Liberal Studies Goals and Objectives
Goals
- The primary goals of the M.A. program in Liberal Studies are to:
- Make students aware of the defining features or assumptions behind the division of human inquiry into the major academic disciplines.
- Convey the limitations that may accompany treatment of an issue from only one disciplinary perspective.
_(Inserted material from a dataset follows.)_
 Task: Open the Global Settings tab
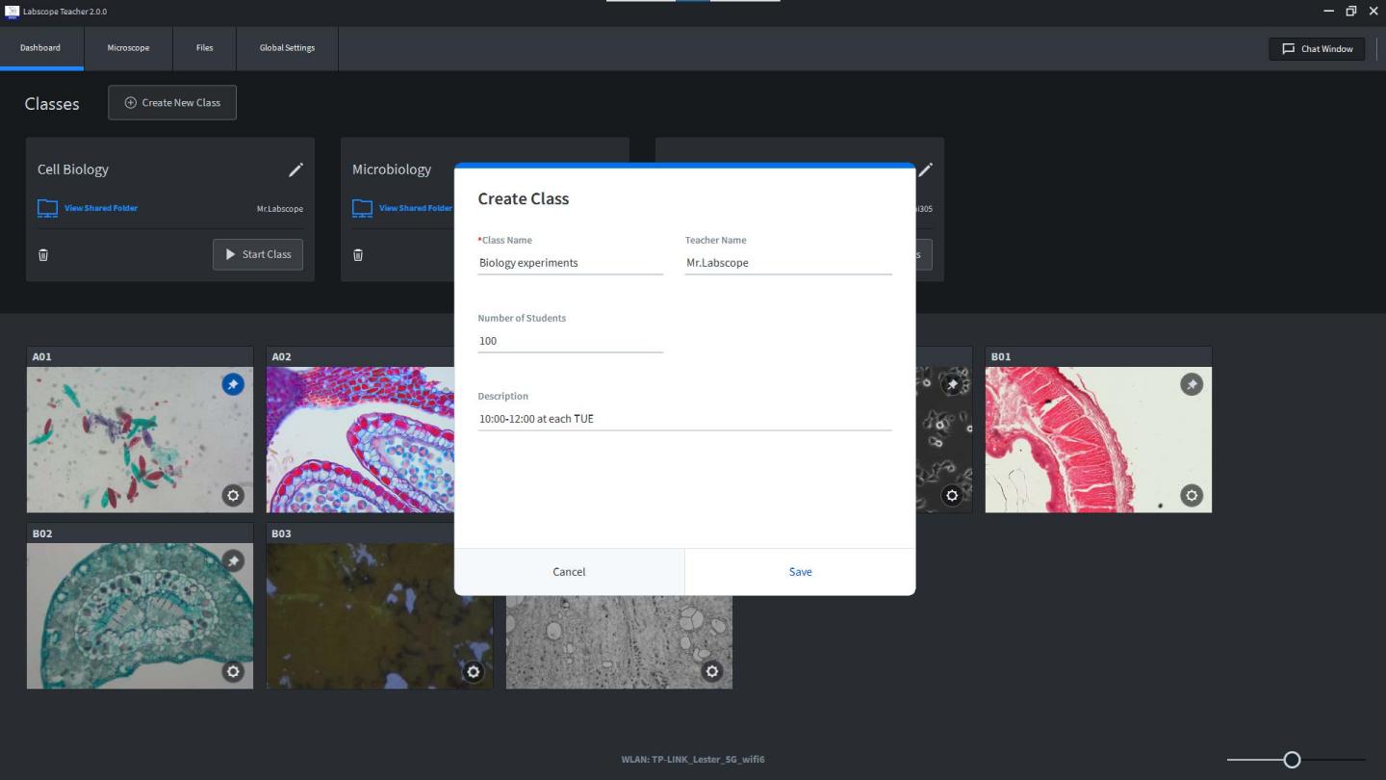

- Provide students with the research, analytic, synthetic, and communication skills required to engage in multi and/or inter-disciplinary study, including the ability to:
- clearly identify and frame a problem,
- gather, retrieve, and organize relevant data,
- analyze and synthesize the relevant data, and
- effectively communicate the results of one’s research to others.
Learning Objectives
- A graduate of the M.A. program in Liberal Studies should be able to:
- Articulate, evaluate and critique the features or assumptions that define two of the academic disciplines in which the student has chosen to pursue graduate study (Goal 1).
- Clearly define an interdisciplinary research project and explain its significance (Goal 3A).
- Explain why this issue or problem needs be, or is best addressed in, an interdisciplinary manner (Goal 2).
- Propose an interdisciplinary perspective or resolution that is backed by relevant data from at least two different disciplines (Goal 3B);
- Cogently argue, using interdisciplinary methodology, for this perspective or resolution (Goal 3C); and
- Effectively communicate this perspective or resolution to an audience of peers (Goal 3D).